The women's centre is in the electorate of Shellharbour, which still has the most incidents of domestic violence in NSW.
"And there are pockets and suburbs within the Shellharbour LGA that have very high rates of domestic and family violence and aren't shifting," Ms Stevenson said.
"We need to use as many strategies as we can to support the community here to both escape from, recover from and feel safe from domestic violence."
There were 1330 domestic violence incidents recorded in the Illawarra region in 2018
"Today is really important because domestic violence is deeply embedded in our culture and it extends across all aspects of our life and in particular the workplace is a site that can be used to promote safety and support and education around domestic violence," Ms Stevenson said.
"And the ASU's guide is fantastic and it outlines how workplaces can support women who are trying to escape domestic violence.
Domestic violence is the leading cause of death, disability and illness among woman aged 15 to 45
"The workplace is not just about going to work. It is a community of itself. It has power in what it can do for women, especially by allowing them to maintain their employment and have certain practices and policies around that.
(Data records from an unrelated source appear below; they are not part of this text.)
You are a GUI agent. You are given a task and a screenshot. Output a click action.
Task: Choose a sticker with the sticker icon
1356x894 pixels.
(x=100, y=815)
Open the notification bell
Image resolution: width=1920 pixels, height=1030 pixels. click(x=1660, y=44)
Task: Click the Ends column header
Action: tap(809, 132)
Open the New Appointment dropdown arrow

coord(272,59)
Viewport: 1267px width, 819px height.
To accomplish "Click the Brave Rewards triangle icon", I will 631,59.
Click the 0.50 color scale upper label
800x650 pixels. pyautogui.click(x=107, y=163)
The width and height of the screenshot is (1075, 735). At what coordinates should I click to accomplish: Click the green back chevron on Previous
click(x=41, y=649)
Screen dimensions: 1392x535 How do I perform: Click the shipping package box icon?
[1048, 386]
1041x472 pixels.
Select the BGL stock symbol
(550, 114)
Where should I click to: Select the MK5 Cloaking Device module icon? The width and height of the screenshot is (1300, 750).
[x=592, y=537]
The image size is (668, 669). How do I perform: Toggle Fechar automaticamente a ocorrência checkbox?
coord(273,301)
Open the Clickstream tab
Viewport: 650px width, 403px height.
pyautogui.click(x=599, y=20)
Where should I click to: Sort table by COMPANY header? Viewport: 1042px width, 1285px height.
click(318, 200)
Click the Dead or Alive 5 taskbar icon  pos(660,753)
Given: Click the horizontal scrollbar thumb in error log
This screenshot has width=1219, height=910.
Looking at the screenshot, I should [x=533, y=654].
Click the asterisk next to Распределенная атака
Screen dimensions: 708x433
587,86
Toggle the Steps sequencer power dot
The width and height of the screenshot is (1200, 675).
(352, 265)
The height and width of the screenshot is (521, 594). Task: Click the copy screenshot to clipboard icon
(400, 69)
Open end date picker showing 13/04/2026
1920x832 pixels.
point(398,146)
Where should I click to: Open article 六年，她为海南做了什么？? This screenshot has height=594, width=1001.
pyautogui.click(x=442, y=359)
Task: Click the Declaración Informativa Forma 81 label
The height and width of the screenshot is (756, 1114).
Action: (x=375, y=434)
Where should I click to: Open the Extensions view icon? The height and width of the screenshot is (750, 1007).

"This helps women keep their financial independence, which is absolutely critical to escaping and recovering from domestic violence."
This view was shared by ASU secretary for NSW and ACT, Natalie Lang, who said "we know that women who have financial independence are far more able to leave violence and to stay removed from violence once they leave".
"It takes on average 141 hours of preparation and $18,000 to leave violence," she said.
"To have your job and your income at threat will often force women to make a heartbreaking decision about whether they can leave violence."
Ms Lang said family violence was also a workplace issue and needed a workplace response.
"A lot of employers want to be more supportive of women who are experiencing violence but don't necessarily feel equipped to do so. This guide equips them to help."
The guide, which recognises the important role employers and colleagues can play in helping women, follows ASU's long-running We Won't Change campaign for universal access to paid family leave.
Domestic violence is the leading cause of death, disability and illness among woman aged 15 to 45.
"We really support the work of the unions, especially the ASU," Ms Stevenson said.
"We think it is absolutely critical that at minimum all employers have to have access to 10 days paid leave for a family and domestic violence.
"It is part of the puzzle for people to escape and recover from domestic violence."